• PROBLEM TO SOLVE
Go through the material and copy each line that includes "Given".

⟨

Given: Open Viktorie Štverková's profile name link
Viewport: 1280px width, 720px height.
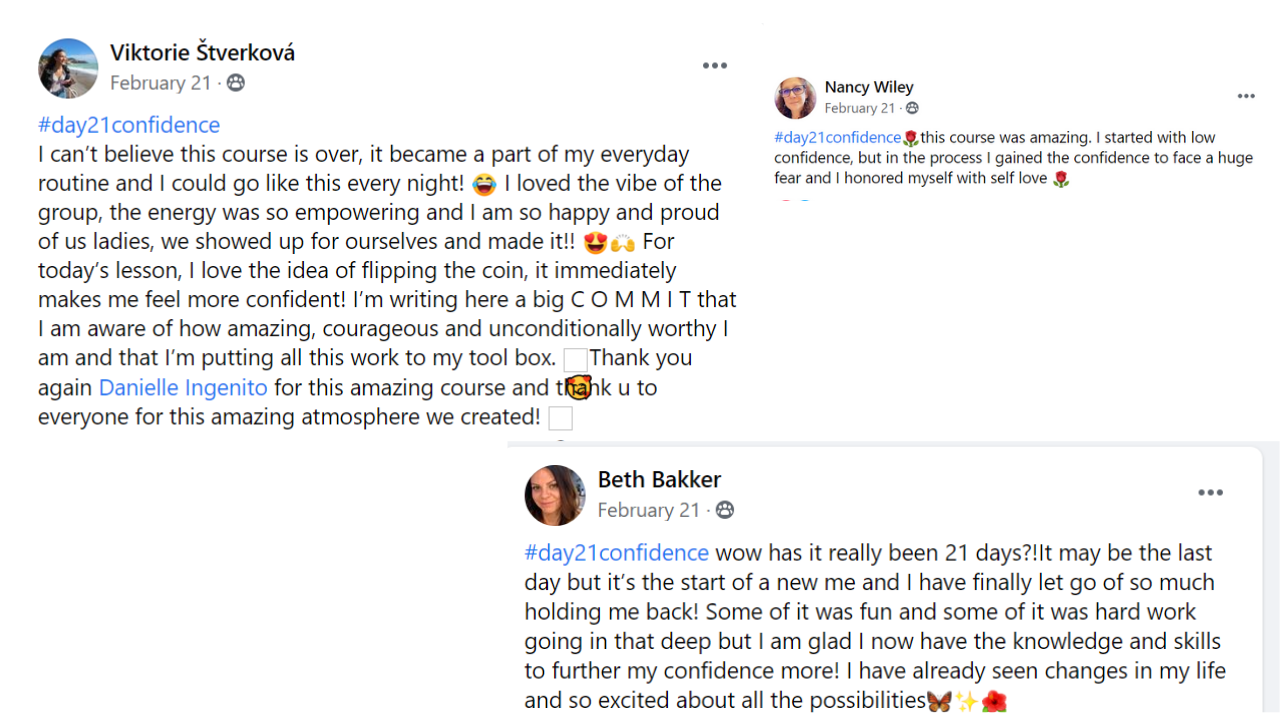Looking at the screenshot, I should coord(202,53).
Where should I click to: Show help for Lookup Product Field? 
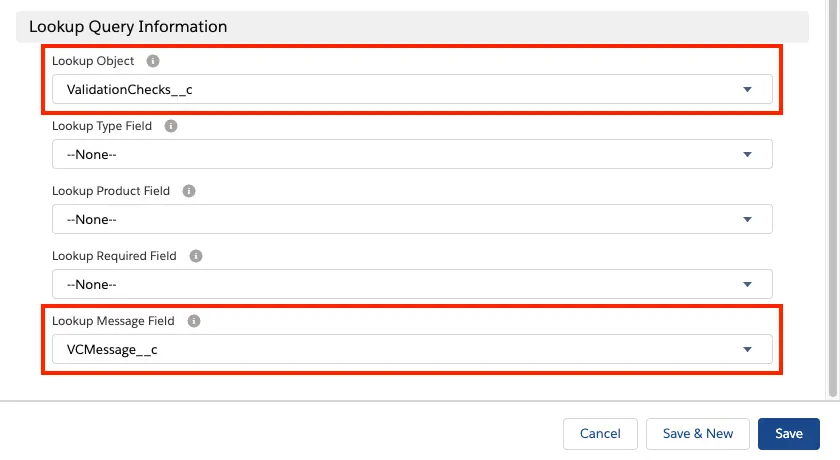[189, 191]
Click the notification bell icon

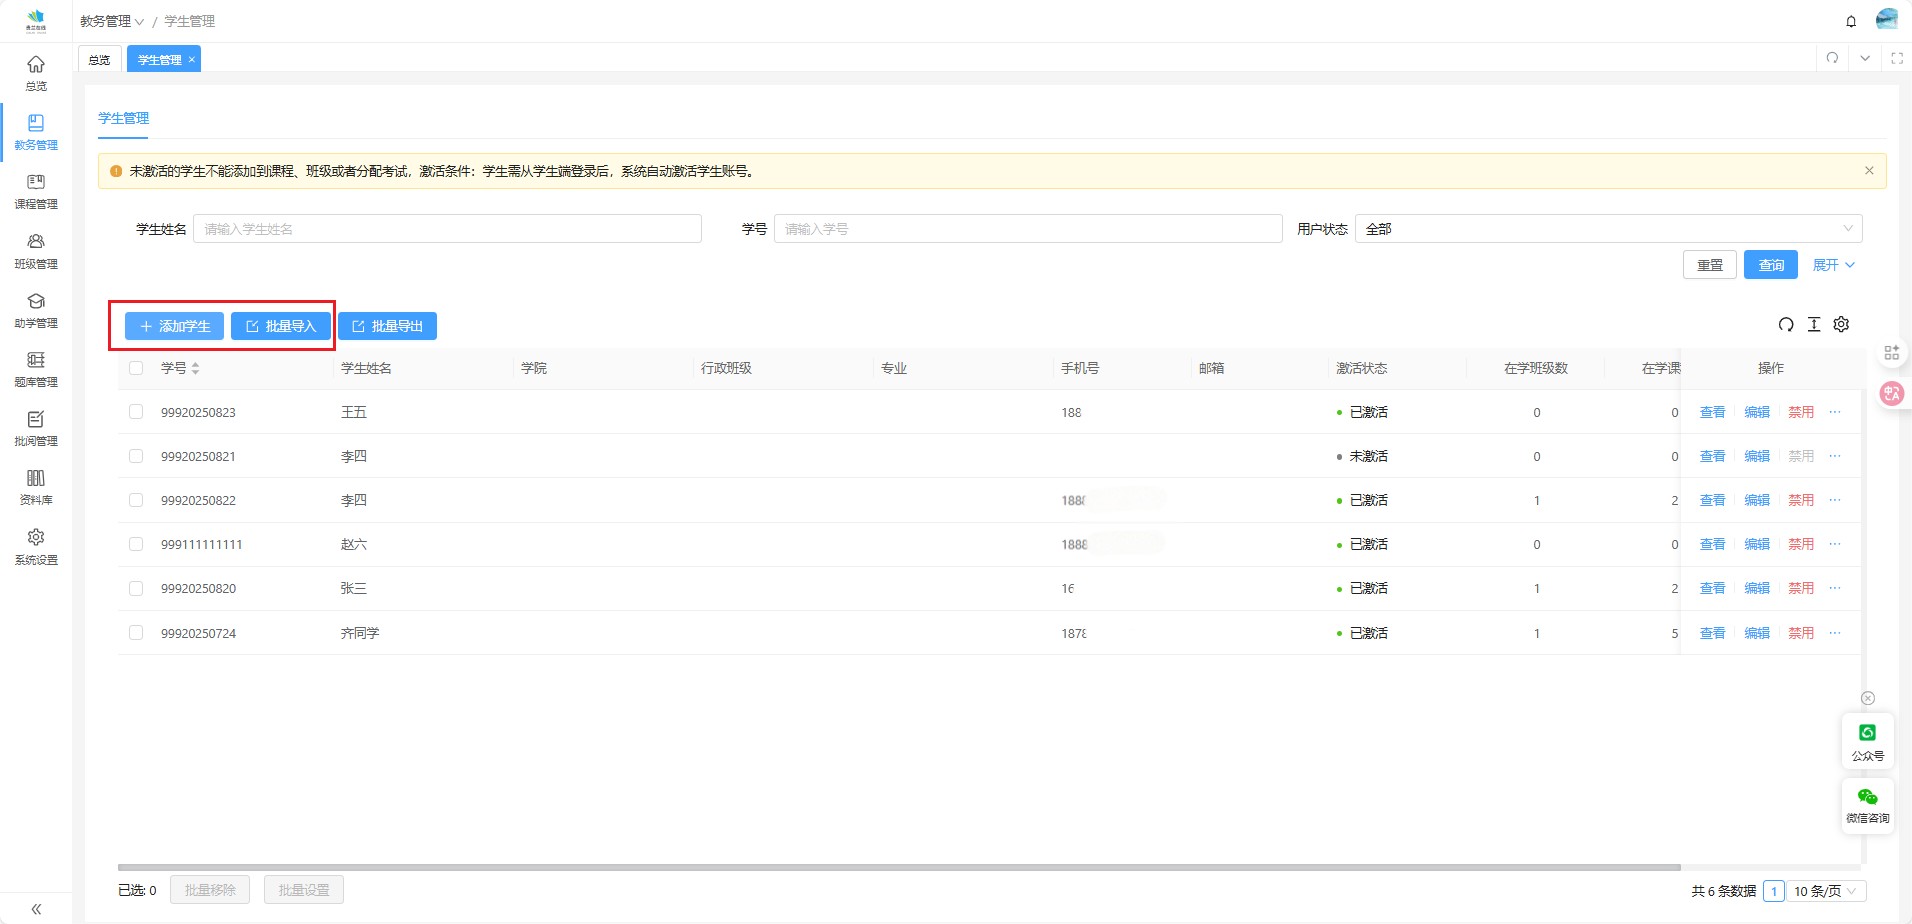1851,21
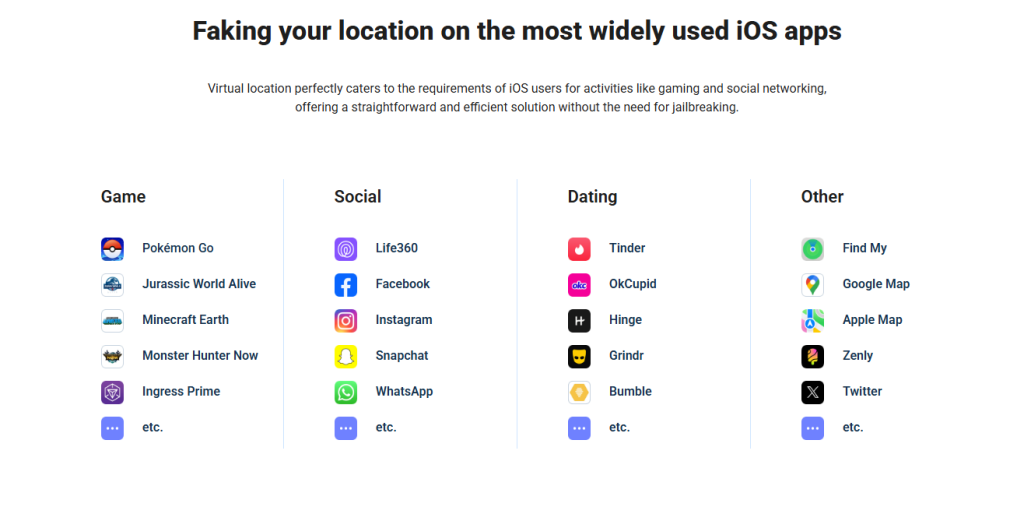Image resolution: width=1024 pixels, height=507 pixels.
Task: Click the Twitter X icon
Action: click(x=813, y=392)
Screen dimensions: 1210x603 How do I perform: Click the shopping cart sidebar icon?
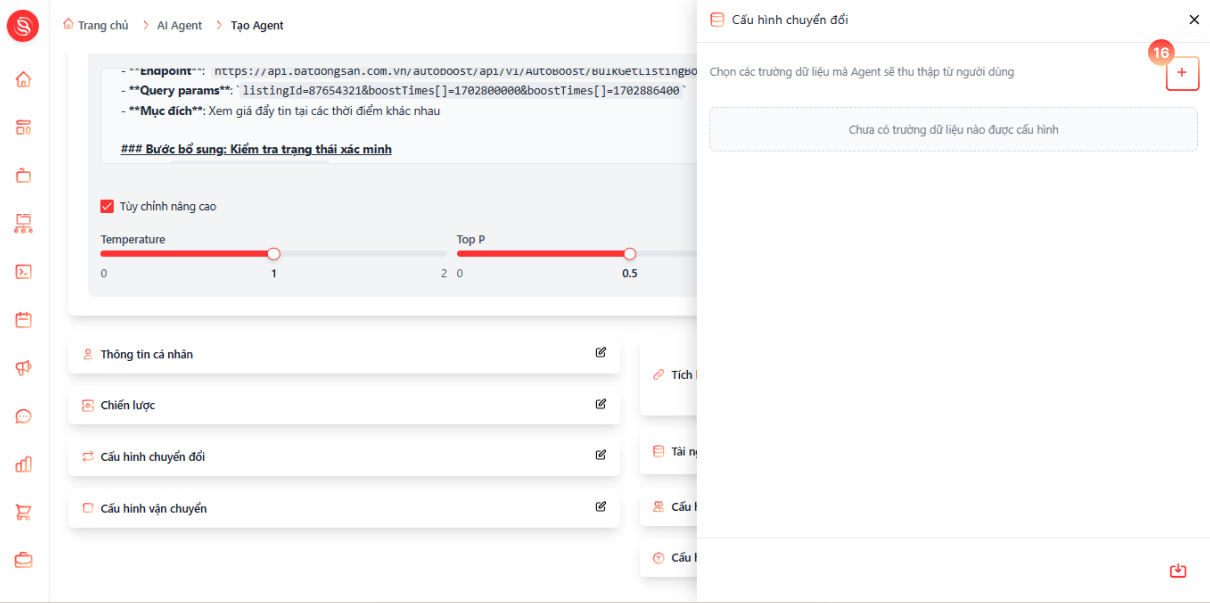[x=23, y=512]
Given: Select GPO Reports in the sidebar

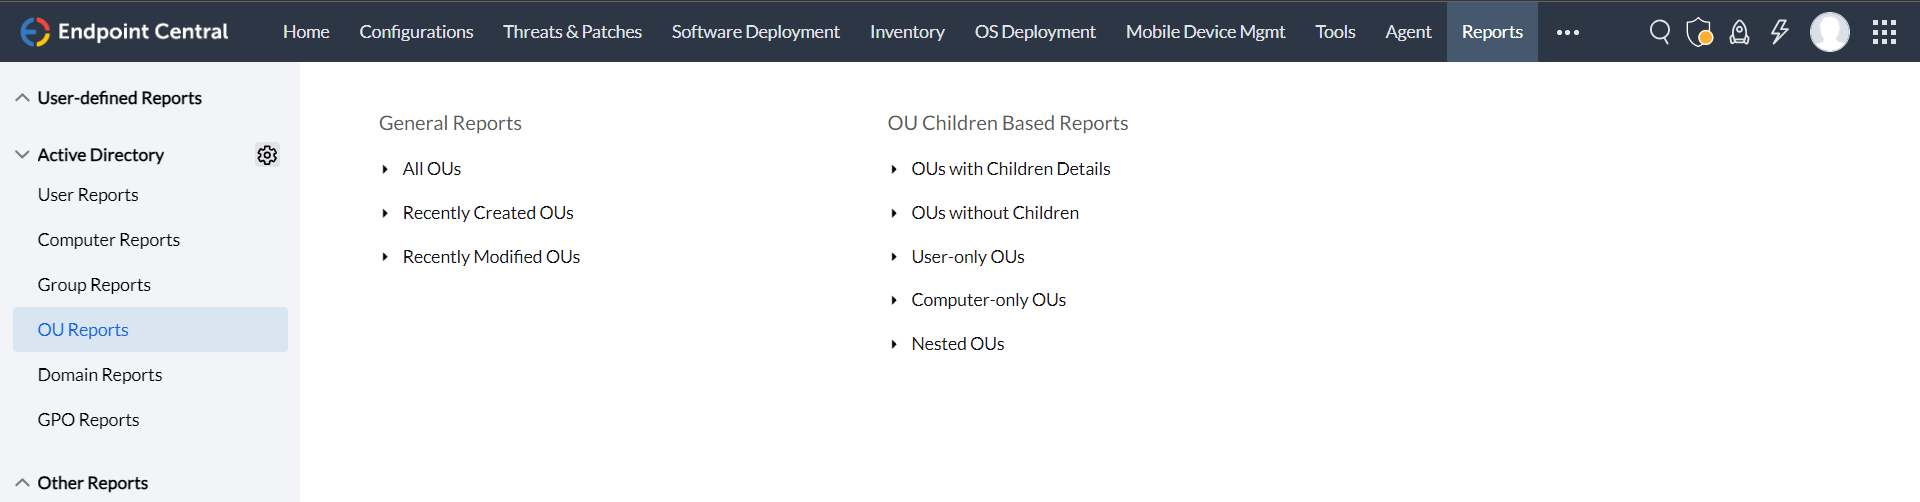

⟩

• OUTPUT OF THE TASK
Given: Open Viktorie Štverková's profile name link
Given: Select GPO Reports in the sidebar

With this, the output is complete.